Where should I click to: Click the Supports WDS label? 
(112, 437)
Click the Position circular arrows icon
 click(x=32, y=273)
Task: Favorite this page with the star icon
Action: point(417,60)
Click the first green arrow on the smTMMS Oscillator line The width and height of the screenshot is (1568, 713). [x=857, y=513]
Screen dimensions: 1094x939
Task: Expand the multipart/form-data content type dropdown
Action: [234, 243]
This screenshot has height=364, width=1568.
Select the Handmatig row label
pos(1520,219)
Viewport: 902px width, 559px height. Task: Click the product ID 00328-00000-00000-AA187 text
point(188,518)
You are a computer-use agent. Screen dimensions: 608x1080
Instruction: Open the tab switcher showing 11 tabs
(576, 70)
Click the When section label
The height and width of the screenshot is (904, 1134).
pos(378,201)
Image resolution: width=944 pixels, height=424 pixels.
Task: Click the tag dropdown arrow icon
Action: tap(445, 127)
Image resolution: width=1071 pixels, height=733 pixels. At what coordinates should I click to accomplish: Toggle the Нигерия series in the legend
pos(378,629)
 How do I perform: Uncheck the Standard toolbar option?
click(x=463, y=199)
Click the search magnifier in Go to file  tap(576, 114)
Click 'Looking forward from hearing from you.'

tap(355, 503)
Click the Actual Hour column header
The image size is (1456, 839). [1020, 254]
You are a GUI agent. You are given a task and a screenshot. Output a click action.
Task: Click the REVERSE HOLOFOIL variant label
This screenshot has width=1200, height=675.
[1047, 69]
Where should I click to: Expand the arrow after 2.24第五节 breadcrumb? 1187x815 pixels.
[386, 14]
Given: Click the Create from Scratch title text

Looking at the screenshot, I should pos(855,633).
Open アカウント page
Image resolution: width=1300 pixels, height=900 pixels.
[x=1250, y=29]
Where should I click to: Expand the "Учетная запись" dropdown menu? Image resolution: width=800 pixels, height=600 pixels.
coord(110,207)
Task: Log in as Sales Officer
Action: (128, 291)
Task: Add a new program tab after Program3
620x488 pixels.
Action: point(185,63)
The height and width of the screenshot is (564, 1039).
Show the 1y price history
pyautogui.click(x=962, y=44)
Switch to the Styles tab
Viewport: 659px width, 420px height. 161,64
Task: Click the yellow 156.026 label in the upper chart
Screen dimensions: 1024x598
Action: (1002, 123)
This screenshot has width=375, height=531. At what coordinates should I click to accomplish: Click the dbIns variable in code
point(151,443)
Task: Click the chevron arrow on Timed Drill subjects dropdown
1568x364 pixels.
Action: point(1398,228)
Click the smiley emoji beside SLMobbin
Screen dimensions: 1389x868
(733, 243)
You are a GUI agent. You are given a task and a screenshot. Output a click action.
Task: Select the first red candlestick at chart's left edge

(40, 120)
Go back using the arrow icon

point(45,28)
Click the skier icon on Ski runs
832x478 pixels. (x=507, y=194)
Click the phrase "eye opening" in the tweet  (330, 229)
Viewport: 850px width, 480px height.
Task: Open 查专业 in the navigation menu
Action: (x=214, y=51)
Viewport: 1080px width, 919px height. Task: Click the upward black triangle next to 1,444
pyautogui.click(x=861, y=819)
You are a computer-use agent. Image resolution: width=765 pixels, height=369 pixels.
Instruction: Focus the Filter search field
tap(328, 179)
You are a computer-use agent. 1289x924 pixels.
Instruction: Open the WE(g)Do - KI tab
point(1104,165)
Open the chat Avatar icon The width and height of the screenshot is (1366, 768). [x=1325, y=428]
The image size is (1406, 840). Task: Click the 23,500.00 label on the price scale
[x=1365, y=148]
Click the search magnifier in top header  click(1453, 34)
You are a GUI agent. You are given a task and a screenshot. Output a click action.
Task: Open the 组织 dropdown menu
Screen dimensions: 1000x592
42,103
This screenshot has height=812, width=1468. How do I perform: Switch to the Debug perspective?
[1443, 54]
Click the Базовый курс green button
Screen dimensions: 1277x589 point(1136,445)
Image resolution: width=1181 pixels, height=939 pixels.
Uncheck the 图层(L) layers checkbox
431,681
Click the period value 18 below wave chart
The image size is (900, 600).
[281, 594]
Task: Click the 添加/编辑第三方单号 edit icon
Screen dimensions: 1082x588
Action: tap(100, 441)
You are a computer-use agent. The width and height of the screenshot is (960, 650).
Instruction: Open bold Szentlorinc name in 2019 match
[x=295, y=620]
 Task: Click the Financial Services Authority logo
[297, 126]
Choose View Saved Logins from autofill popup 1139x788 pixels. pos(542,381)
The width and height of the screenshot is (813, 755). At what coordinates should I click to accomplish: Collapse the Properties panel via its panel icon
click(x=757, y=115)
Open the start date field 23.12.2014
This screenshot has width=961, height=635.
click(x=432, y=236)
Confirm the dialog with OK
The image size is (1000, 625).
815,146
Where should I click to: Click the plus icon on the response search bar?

- **Task details**: What lines in the data above contain the word "magnifier"? Show them all.

- **Response box**:
Click the search magnifier in Go to file  tap(576, 114)
Click the search magnifier in top header  click(1453, 34)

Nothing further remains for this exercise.